New Year's is big in Japan. The first thing I noticed when getting back into town (right after Ryan pointed it out to me) is the presence of bits of greenery on all of the businesses. Some just have a sprig of pine leaves around their doorway; others sport an elaborate bouquet like the one on the left. You can make your own doorway decorations at various stands around town (like the one below). We opted for a very simple one with some squares of white paper hanging from a loop of grass.
On New Year's eve we first went to see Avatar (in 3D - very cool!) and then came home to make some nabe in the new bowl that Ryan gave me for Christmas (it tasted much better than it looks). After we dug out all the chunks, we cooked soba noodles in the remaining broth.
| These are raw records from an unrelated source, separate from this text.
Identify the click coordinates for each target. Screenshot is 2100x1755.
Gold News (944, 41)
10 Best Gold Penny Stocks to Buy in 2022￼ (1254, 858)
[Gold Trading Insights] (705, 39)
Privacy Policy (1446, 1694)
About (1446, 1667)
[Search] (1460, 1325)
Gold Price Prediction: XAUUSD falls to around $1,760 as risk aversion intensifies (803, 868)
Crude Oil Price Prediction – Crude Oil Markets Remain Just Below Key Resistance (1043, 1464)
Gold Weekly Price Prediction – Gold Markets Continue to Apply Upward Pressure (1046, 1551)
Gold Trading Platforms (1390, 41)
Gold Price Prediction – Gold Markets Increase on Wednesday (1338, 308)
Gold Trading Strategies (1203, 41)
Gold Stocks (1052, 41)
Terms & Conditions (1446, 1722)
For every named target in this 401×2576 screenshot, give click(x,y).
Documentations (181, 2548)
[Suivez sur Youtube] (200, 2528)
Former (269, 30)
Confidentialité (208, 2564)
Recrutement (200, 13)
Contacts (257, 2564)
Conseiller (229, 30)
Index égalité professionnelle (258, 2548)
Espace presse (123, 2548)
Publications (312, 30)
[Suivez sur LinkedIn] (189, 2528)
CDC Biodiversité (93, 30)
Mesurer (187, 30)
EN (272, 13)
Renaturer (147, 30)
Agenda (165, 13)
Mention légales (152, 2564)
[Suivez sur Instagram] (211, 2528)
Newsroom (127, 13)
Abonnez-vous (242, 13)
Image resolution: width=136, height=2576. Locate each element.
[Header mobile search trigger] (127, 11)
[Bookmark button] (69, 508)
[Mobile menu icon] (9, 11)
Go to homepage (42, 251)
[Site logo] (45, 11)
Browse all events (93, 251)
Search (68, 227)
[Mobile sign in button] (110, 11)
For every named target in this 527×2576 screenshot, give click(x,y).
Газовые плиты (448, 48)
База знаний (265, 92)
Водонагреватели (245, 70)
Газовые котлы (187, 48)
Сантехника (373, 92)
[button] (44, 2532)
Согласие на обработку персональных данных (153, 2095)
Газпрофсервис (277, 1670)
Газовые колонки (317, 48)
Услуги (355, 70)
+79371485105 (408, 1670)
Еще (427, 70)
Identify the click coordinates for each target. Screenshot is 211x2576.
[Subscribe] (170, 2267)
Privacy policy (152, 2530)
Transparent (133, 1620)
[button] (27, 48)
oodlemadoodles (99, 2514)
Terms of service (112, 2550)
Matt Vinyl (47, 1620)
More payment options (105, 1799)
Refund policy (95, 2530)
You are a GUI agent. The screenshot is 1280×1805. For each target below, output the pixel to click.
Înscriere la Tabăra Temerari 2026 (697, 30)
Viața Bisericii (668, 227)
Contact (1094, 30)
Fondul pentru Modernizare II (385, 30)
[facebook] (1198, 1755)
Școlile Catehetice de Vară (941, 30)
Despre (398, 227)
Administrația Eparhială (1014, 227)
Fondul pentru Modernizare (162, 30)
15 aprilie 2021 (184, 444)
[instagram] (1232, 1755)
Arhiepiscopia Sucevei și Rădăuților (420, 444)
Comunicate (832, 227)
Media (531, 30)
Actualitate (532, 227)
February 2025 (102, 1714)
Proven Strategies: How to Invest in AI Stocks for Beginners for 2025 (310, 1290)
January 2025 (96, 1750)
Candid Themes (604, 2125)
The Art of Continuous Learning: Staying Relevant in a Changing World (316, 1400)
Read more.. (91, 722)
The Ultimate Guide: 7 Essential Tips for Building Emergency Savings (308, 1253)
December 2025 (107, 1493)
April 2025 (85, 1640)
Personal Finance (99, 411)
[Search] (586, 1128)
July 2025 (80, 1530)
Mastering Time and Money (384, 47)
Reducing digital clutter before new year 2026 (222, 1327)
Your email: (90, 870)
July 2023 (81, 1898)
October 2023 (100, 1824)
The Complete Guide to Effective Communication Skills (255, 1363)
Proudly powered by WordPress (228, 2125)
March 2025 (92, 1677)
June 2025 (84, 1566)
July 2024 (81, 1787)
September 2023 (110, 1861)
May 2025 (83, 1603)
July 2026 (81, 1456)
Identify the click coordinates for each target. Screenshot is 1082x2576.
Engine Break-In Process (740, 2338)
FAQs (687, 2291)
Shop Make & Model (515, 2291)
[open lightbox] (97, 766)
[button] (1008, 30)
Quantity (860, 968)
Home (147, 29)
We were told that you are supposed to have soba noodles as your last meal of the year because they bring long life.
Then the tradition is to bundle up and head to your favorite shrine for the midnight celebration. On only this one night, subways run 24 hrs to allow people to do this. Like everyone else, we stood in line to toss money, ring the bell (attached to those long lengths of fabric), clap two times and say a prayer.
We decided to do this all at the shrine in Kita-ku (where Ryan took Japanese lessons) because they were additionally having a fox-celebration.
We still aren't entirely sure what the fox celebration is all about, but they had a little parade after midnight and lots of folks either wore makeup or a mask (or both). Sake and mulled wine were sold by vendors to keep the blood warm while watching the parade inch by.